_Extracted text_:
It’s not just the Balik people that are concerned about the new capital’s progress. Citizens of Jakarta are also worried, as many of them won’t be able to move to the new capital and fear being left behind with Jakarta’s problems.
But the president said that he won’t abandon the country’s financial capital. Jakarta will still be given priority in its development as a financial city and trade center on a regional and global scale. However, it’s not clear if the government will be able to afford the cost of protecting Jakarta from sinking and pollution while it also invests in the new capital.
Nusantara faces other challenges – in particular environmental concerns. Almost as soon as its location was announced, the outcry began and it’s not hard to see why. The island of Borneo is called “The lungs of the world” due to its large trees and forests. It is also home to endangered wildlife such as the orangutan monkeys, leopards and the smallest rhinos on the planet.
Environmentalists fear that building such a huge infrastructure project will contribute to faster deforestation in one of the world’s oldest stretches of forests, leading to the destruction of the natural habitats for many endangered species.
Despite being faced with all these challenges, the Indonesian government hasn’t faltered even once. Enthusiasm for the project has spurred it on as government officials vow to make it an economic hub, attracting renewable energy, healthcare, agriculture, and education business. The president also highlighted the need to increase economic growth in the eastern part of Indonesia, and believes the new capital will become a fintech center for the region.
Elections and global disapproval as hurdles
Overall, Nusantara is definitely an endeavor of truly epic proportions. Not only will it help address the urgent issues facing Jakarta, it aims to establish Indonesia as a global leader in sustainable development and green economics – putting it in the same league as rivals like Singapore and Vietnam. While immense challenges remain, the project definitely reflects where the country sees itself in the future.
However, Nusantara might never be more than glossy photos on brochures.
As mentioned earlier there is no assurance Nusantara will continue if the current administration isn’t re-elected. This is especially worrisome as President Joko Widodo was already elected twice, and according to Indonesian law, he can’t run for president again.
That being said, it’s possible that he will change the constitution to remain in power or continue to delay the General election. Considering the democratic regression under Widodo’s leadership, it seems pretty likely he’ll have a third term.

_Stored data_:

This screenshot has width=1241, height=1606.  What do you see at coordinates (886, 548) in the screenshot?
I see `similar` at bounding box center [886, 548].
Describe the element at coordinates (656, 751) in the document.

_Exercise directions_:
Answer these from the text on Nusantara:
(a) What is the island of Borneo called?
(b) What does the president believe the new capital will become for the region?
(c) Why can't Joko Widodo run for president again?
Nothing in the listing is needed here.

_Solution_:
(a) "The lungs of the world."
(b) A fintech center.
(c) He has already been elected twice, and Indonesian law does not allow him to run again.